▶ WHAT TO WORK ON:
Give again the lines from the line with "Select the In [15] cell containing arr1" to the last line of the records, exactly and in full. Do not carry over any pictures.

▶ DATA SHOWN:
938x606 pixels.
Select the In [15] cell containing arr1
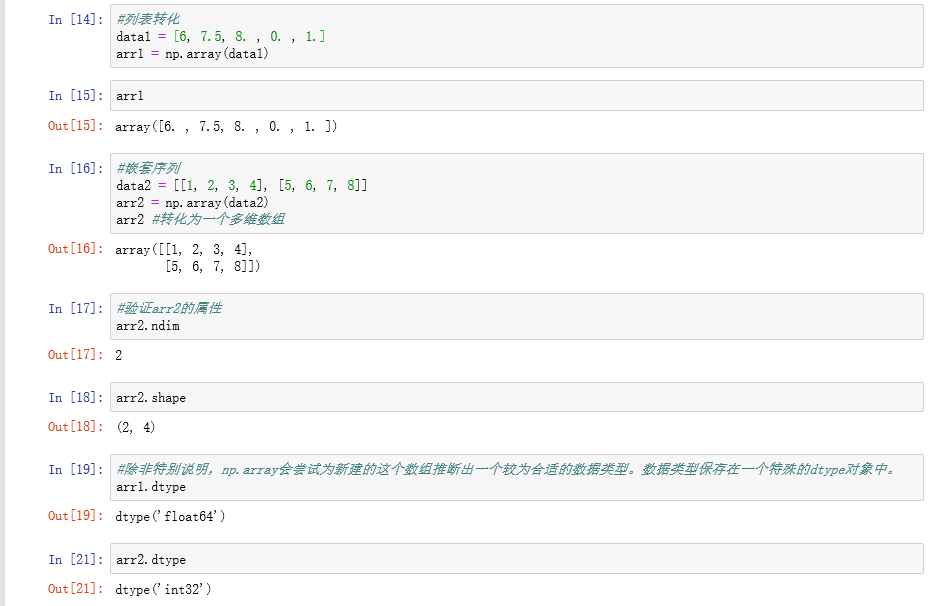(516, 96)
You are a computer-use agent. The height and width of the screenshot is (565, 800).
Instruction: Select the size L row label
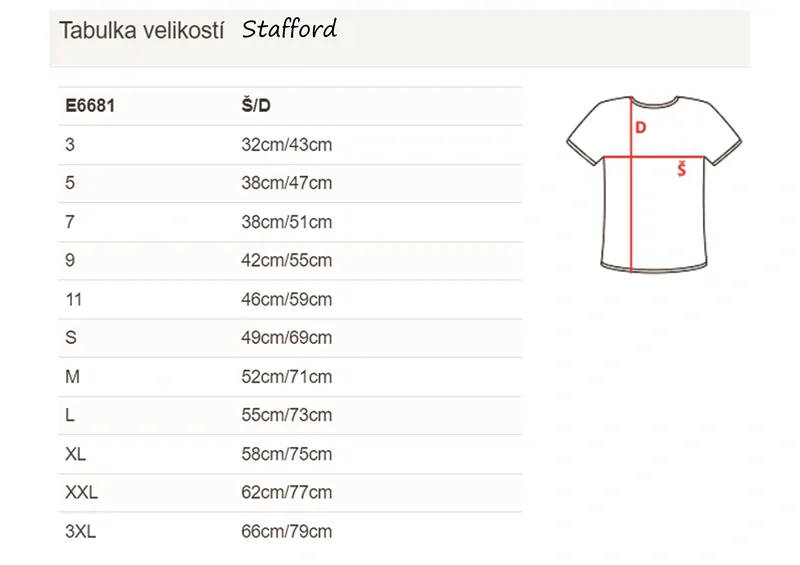(70, 415)
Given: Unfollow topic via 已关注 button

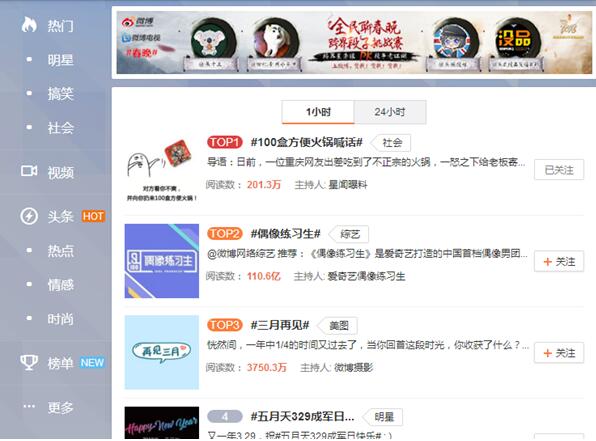Looking at the screenshot, I should (559, 170).
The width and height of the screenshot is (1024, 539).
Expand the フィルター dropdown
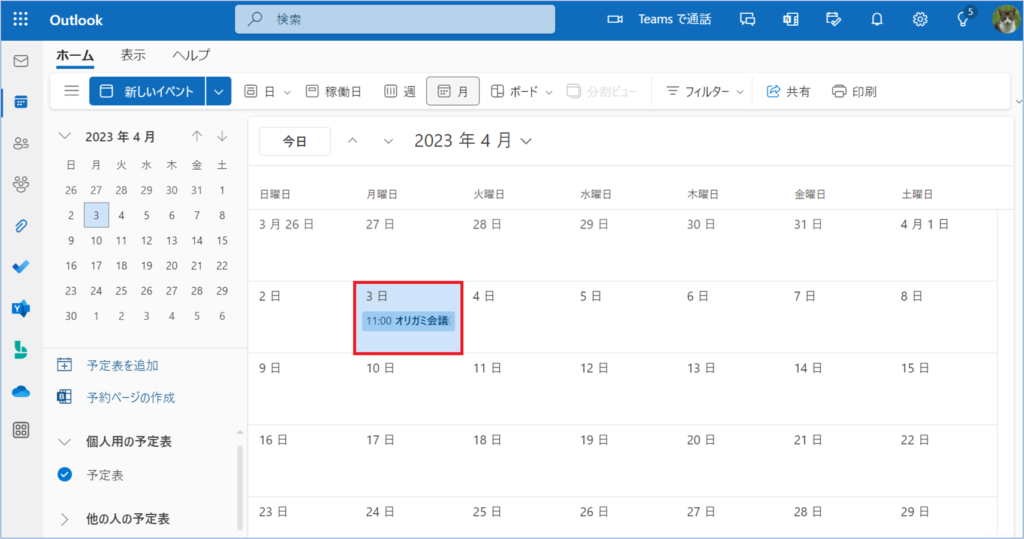[x=705, y=91]
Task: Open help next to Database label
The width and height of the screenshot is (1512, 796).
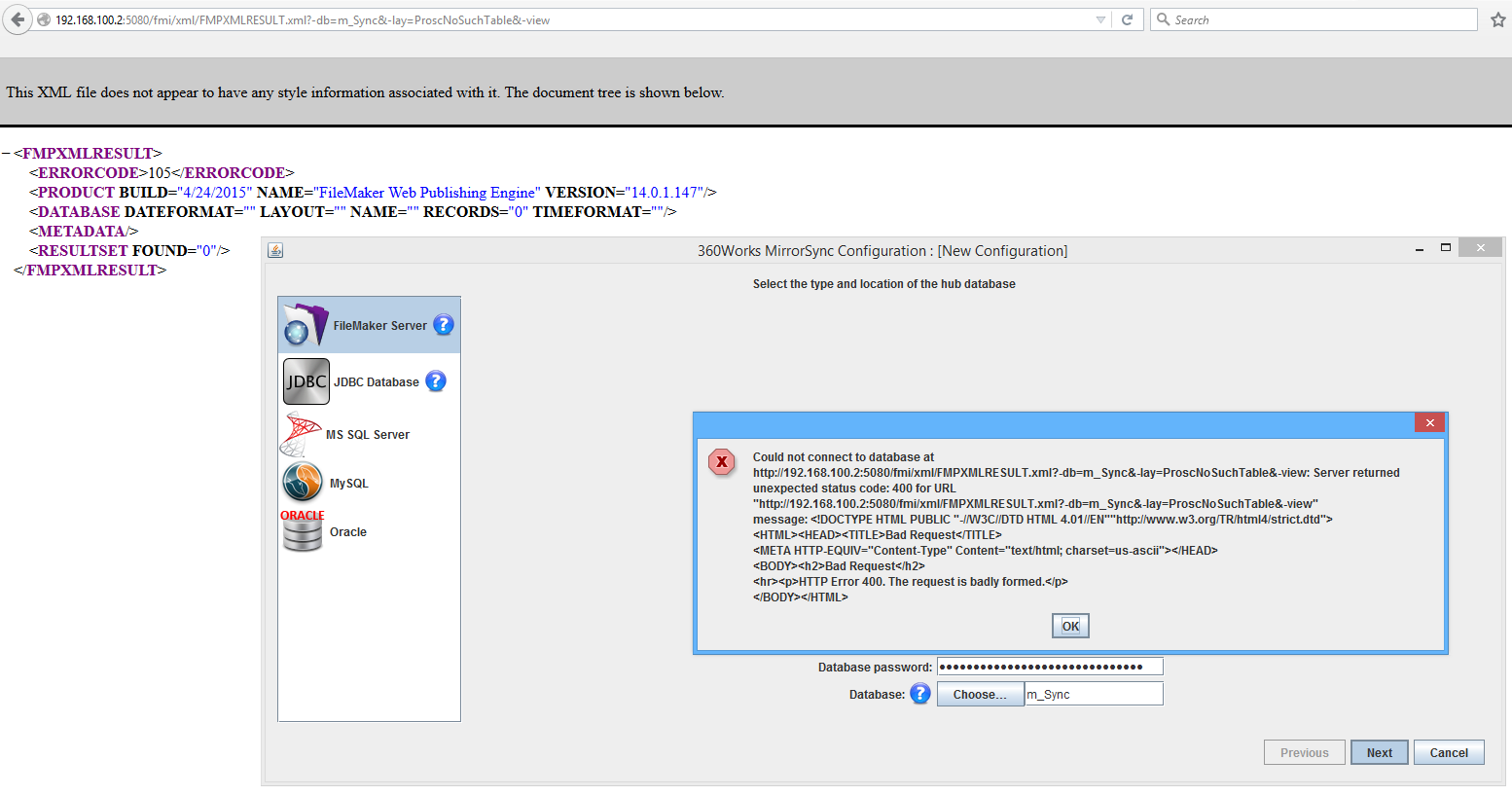Action: (x=920, y=694)
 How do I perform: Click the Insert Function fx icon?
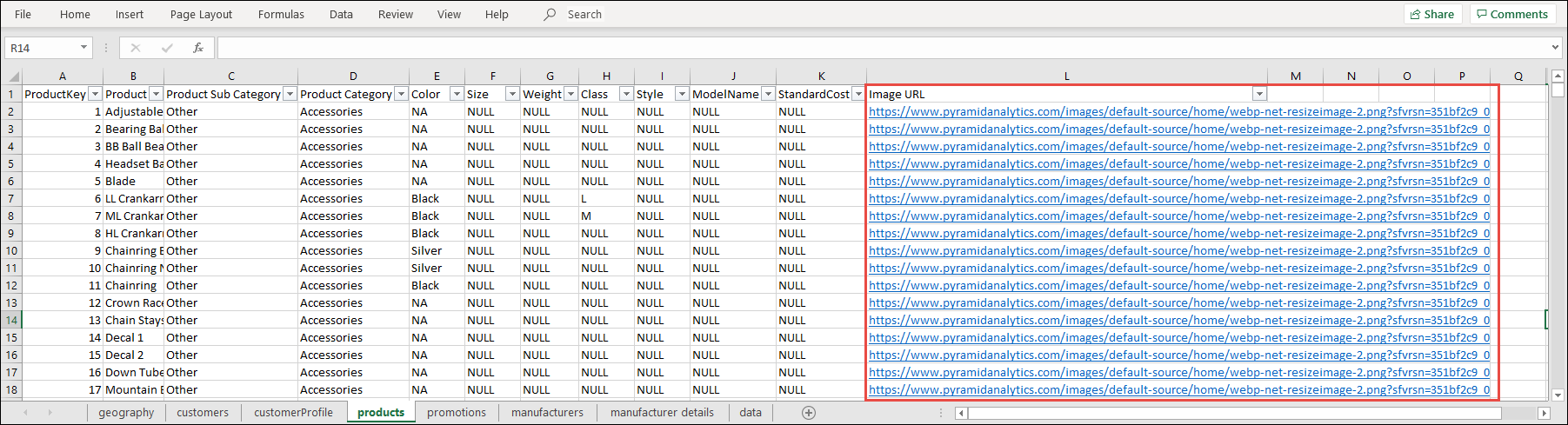(198, 48)
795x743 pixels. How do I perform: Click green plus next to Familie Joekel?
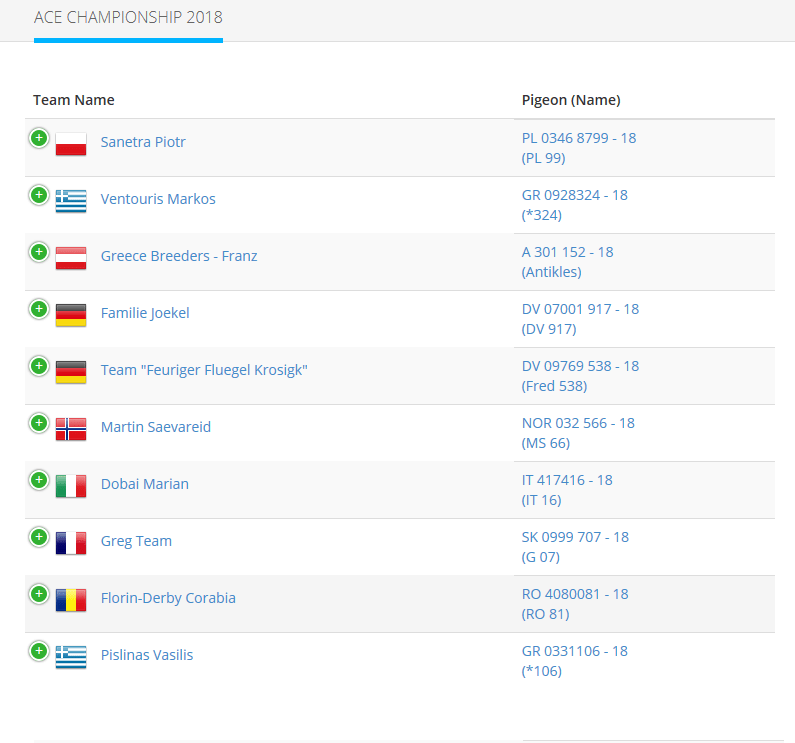point(39,309)
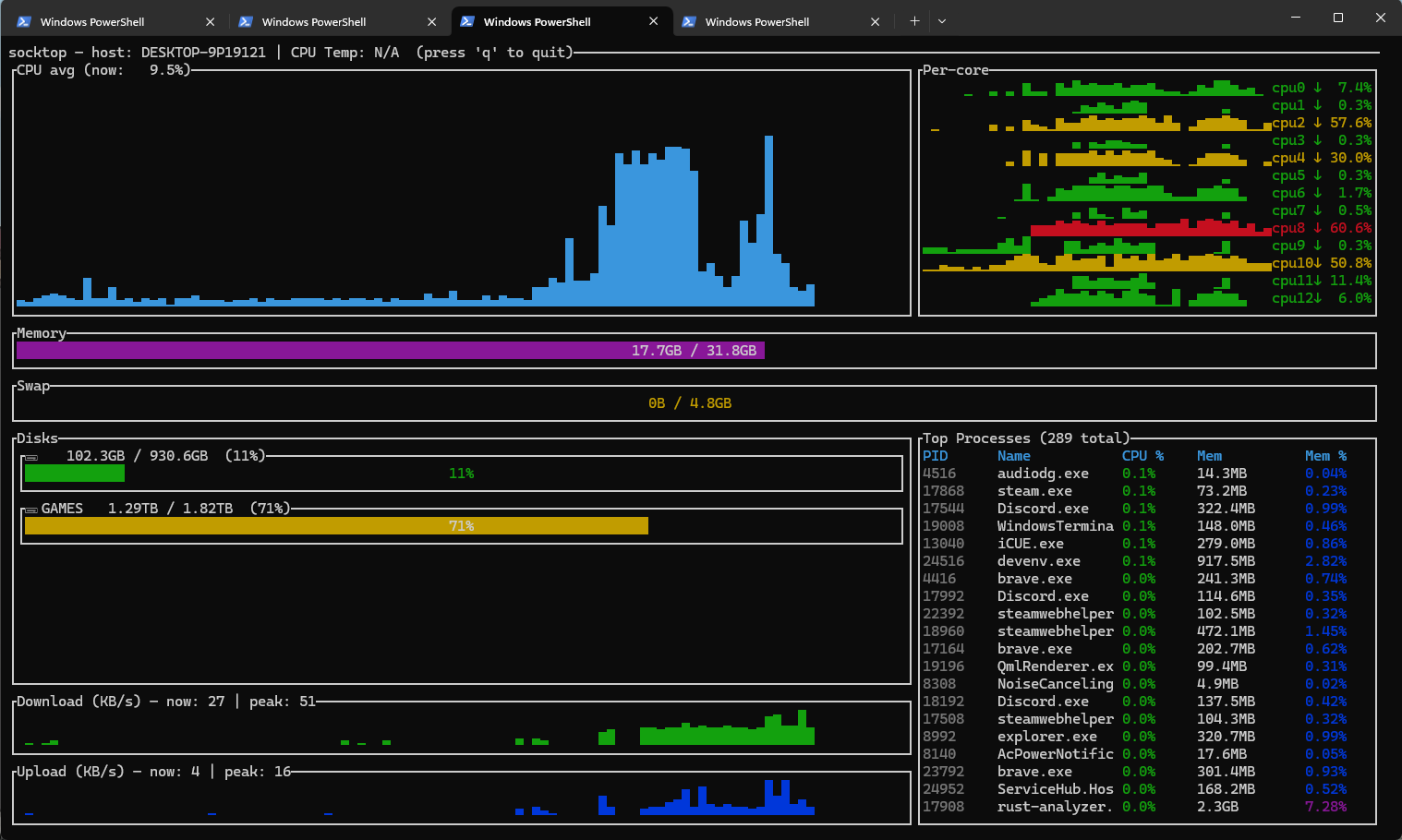Screen dimensions: 1402x840
Task: Sort processes by the Mem % column header
Action: click(x=1325, y=456)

▶ ANSWER TO THIS EXERCISE:
Select the In [15] cell containing arr1
(516, 96)
You are a computer-use agent. The height and width of the screenshot is (565, 800).
Instruction: Select the size L row label
(70, 415)
Given: Unfollow topic via 已关注 button

Looking at the screenshot, I should (559, 170).
The width and height of the screenshot is (1024, 539).
Expand the フィルター dropdown
[x=705, y=91]
Task: Open help next to Database label
The width and height of the screenshot is (1512, 796).
Action: (x=920, y=694)
 How do I perform: Click the Insert Function fx icon?
(198, 48)
795x743 pixels. How do I perform: Click green plus next to Familie Joekel?
point(39,309)
Screen dimensions: 1402x840
Task: Sort processes by the Mem % column header
Action: click(x=1325, y=456)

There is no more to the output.